Et cette grande fondation fut bien l'œuvre personnelle de Jésus. Pour s'être fait adorer à ce point, il faut qu'il ait été adorable. L'amour ne va pas sans un objet digne de l'allumer, et nous ne saurions rien de Jésus si ce n'est la passion qu'il inspira à son entourage, que nous devrions affirmer encore qu'il fut grand et pur. La foi, l'enthousiasme, la constance de la première génération chrétienne ne s'expliquent qu'en supposant à l'origine de tout le mouvement un homme de proportions colossales. A la vue des merveilleuses créations des âges de foi, deux impressions également funestes à la bonne critique historique s'élèvent dans l'esprit. D'une part, on est porté à supposer ces créations trop impersonnelles; on attribue à une action collective ce qui souvent a été l'œuvre d'une volonté puissante et d'un esprit supérieur. D'un autre côté, on se refuse à voir des hommes comme nous dans les auteurs de ces mouvements extraordinaires qui ont décidé du sort de l'humanité. Prenons un sentiment plus large des pouvoirs que la nature recèle en son sein. Nos civilisations, régies par une police minutieuse, ne sauraient nous donner aucune idée de ce que valait l'homme à des époques où l'originalité de chacun avait pour se développer un champ plus libre. Supposons un solitaire demeurant dans les carrières voisines de nos capitales, sortant de là de temps en temps pour se présenter aux palais des souverains, forçant la consigne et, d'un ton impérieux, annonçant aux rois l'approche des révolutions dont il a été le promoteur. Cette idée seule nous fait sourire. Tel, cependant, fut Élie. Élie le Thesbite, de nos jours, ne franchirait pas le guichet des Tuileries. La prédication de Jésus, sa libre activité en Galilée ne sortent pas moins complètement des conditions sociales auxquelles nous sommes habitués. Dégagées de nos conventions polies, exemptes de l'éducation uniforme qui nous raffine, mais qui diminue si fort notre individualité, ces âmes entières portaient dans l'action une énergie surprenante. Elles nous apparaissent comme les géants d'un âge héroïque qui n'aurait pas eu de réalité. Erreur profonde! Ces hommes-là étaient nos frères; ils eurent notre taille, sentirent et pensèrent comme nous. Mais le souffle de Dieu était libre chez eux; chez nous, il est enchaîné par les liens de fer d'une société mesquine et condamnée à une irrémédiable médiocrité.

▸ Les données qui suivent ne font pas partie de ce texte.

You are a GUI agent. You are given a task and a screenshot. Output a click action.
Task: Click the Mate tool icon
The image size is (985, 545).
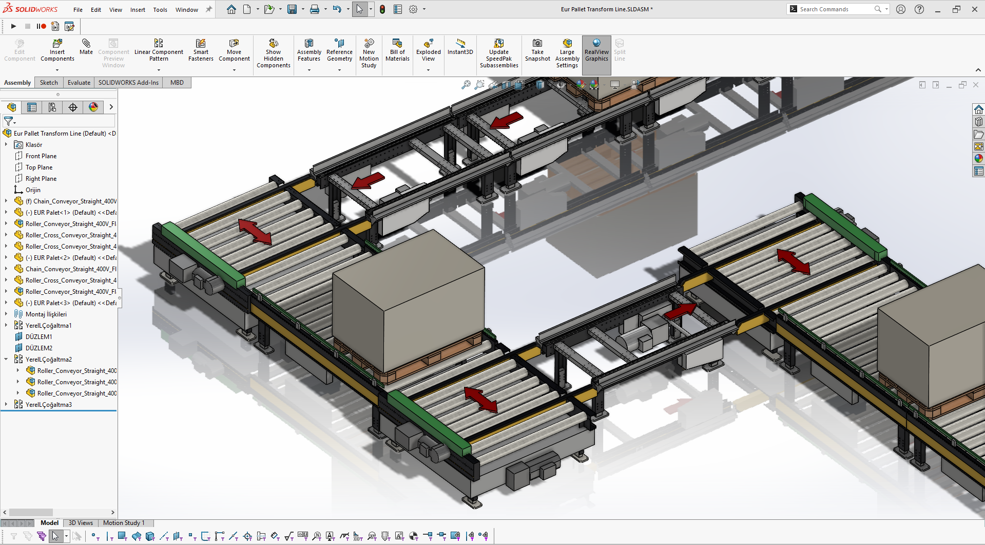tap(86, 44)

Plaçons donc au plus haut sommet de la grandeur humaine la personne de Jésus. Ne nous laissons pas égarer par des défiances exagérées en présence d'une légende qui nous tient toujours dans un monde surhumain. La vie de François d'Assise n'est aussi qu'un tissu de miracles. A-t-on jamais douté cependant de l'existence et du rôle de François d'Assise? Ne disons pas davantage que la gloire de la fondation du christianisme doit revenir à la foule des premiers chrétiens, et non à celui que la légende a déifié. L'inégalité des hommes est bien plus marquée en Orient, que chez nous. Il n'est pas rare de voir s'y élever, au milieu d'une atmosphère générale de méchanceté, des caractères dont la grandeur nous étonne. Bien loin que Jésus ait été créé par ses disciples, Jésus apparaît en tout comme supérieur à ses disciples. Ceux-ci, saint Paul et saint Jean exceptés, étaient des hommes sans invention ni génie. Saint Paul lui-même ne supporte aucune comparaison avec Jésus, et quant à saint Jean, je montrerai plus tard que son rôle, très-élève en un sens, fut loin d'être à tous égards irréprochable. De là l'immense supériorité des Évangiles au milieu des écrits du Nouveau Testament. De là cette chute pénible qu'on éprouve en passant de l'histoire de Jésus à celle des apôtres. Les évangélistes eux-mêmes, qui nous ont légué l'image de Jésus, sont si fort au-dessous de celui dont ils parlent que sans cesse ils le défigurent, faute d'atteindre à sa hauteur. Leurs écrits sont pleins d'erreurs et de contre-sens. On sent à chaque ligne un discours d'une beauté divine fixé par des rédacteurs qui ne le comprennent pas, et qui substituent leurs propres idées à celles qu'ils ne saisissent qu'à demi. En somme, le caractère de Jésus, loin d'avoir été embelli par ses biographes, a été diminué par eux. La critique, pour le retrouver tel qu'il fut, a besoin d'écarter une série de méprises, provenant de la médiocrité d'esprit des disciples. Ceux-ci l'ont peint comme ils le concevaient, et souvent, en croyant l'agrandir, l'ont en réalité amoindri.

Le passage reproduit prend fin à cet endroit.